Purpose

We'd like a bot to monitor new pages in subsurfwiki.org. New pages should be examined for various features, given a score, and the worst offenders marked for deletion. Other pages with a poor score can simply be listed for patrol.

Approach

Use the mwclient library to list new pages, then visit those pages and parse them. We'll build lists and send them to an HTML page using some sort of template and (say) Bootstrap styling.

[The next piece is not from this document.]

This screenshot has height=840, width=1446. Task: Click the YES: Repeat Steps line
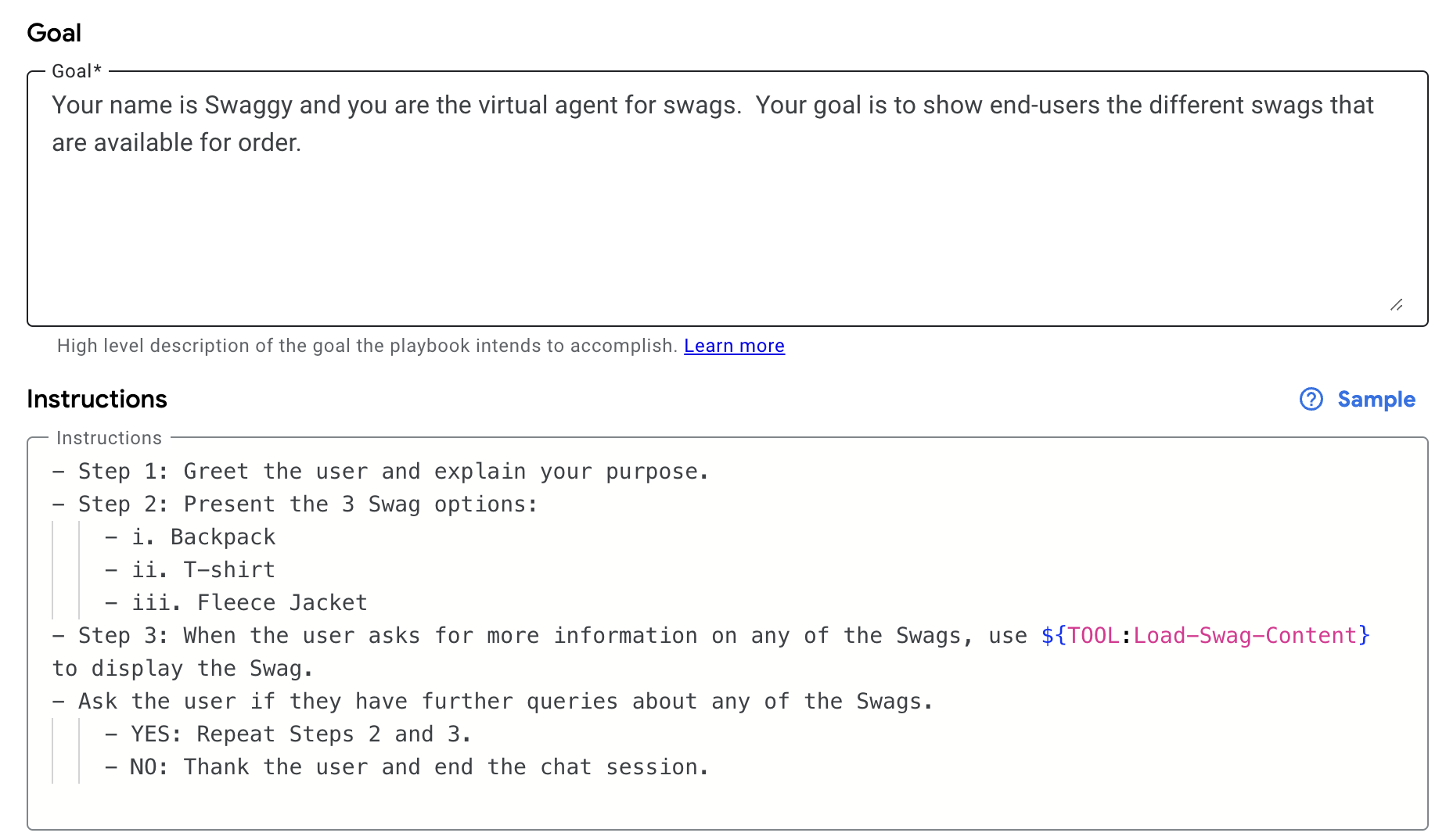click(288, 734)
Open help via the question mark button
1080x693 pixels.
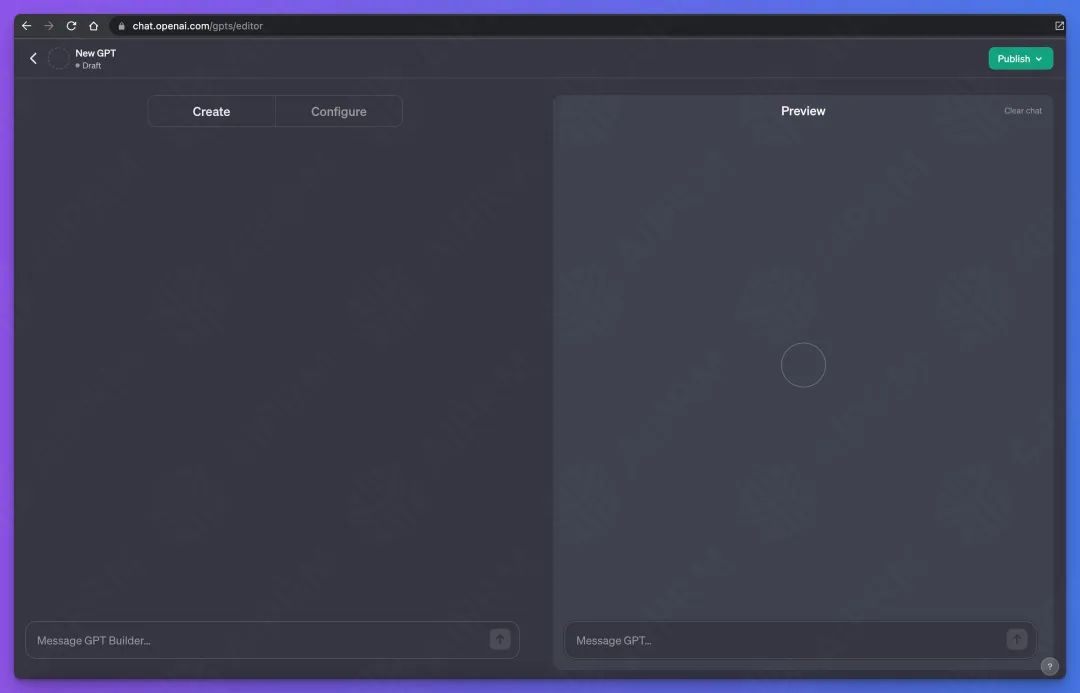[1049, 666]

We can just put that page on the server, to be visited from a subsurfwiki.org/reports page.


In [23]:
import mwclient
user = 'exbot'
password = 'Castafiore2001'
url = 'subsurfwiki.org'
path = '/mediawiki/'
site = mwclient.Site(url,path)
site.login(user,password)

Pseudocode

  1. Set up and log in
  2. Get a list of the new pages
  3. Step over the list and evaluate for various criteria (below)
  4. Rank the new pages according to their scores
  5. Put the ranked list, perhaps in sections, on a web page
  6. Email the result to certain people
  7. Consider adding special section for subsurface pages, sending to Juli

Criteria

  • Length
  • Incorrectly formatted titles
  • No references
  • No categories
  • Underlining, colours, linebreaks, and other poor formatting

New pages


In [19]:
new_pages = [new_page['title'] for new_page in site.recentchanges() if new_page['type'] == u'new' and new_page['ns'] == 0]

In [18]:
new_pages


Out[18]:
[u'Page 4',
 u'Page 3',
 u'Page 2',
 u'Page 1',
 u'Things you can do',
 u'Unsolved problems',
 u'Sequence stratigraphy calibration app',
 u'Seismic quality',
 u"Jean le Rond d'Alembert",
 u'Frackability',
 u'Uncertainty in spectral decomposition',
 u'Gabor uncertainty',
 u'Crude price/NG',
 u'Geophysics Hackathon 2013',
 u'Seismic processing']

In [21]:
import re
results = {}
for p in new_pages:
    page = site.Pages[p]
    # Skip redirects and subpages
    if page.redirect or ('/' in p):
        continue
    # Length: 0 bytes scores 0, 1000 bytes or more scores 5
    results[p] = [min(int(page.length/200),5)]
    # Categories: 1 per cat, up to max of 3
    results[p].append(min(len([c for c in page.categories()]),3))
    # Images: 1 per image, up to a max of 3
    results[p].append(min(len([c for c in page.images()]),3))
    # Backlinks: 1 per link, up to a max of 3
    results[p].append(min(len([c for c in page.backlinks()]),3))
    # Links: 1 per link, up to a max of 3
    results[p].append(min(len([c for c in page.links()]),3))
    # References: 1 per ref, up to a max of 3
    results[p].append(min(len(re.findall(r"<ref>",page.edit())),3))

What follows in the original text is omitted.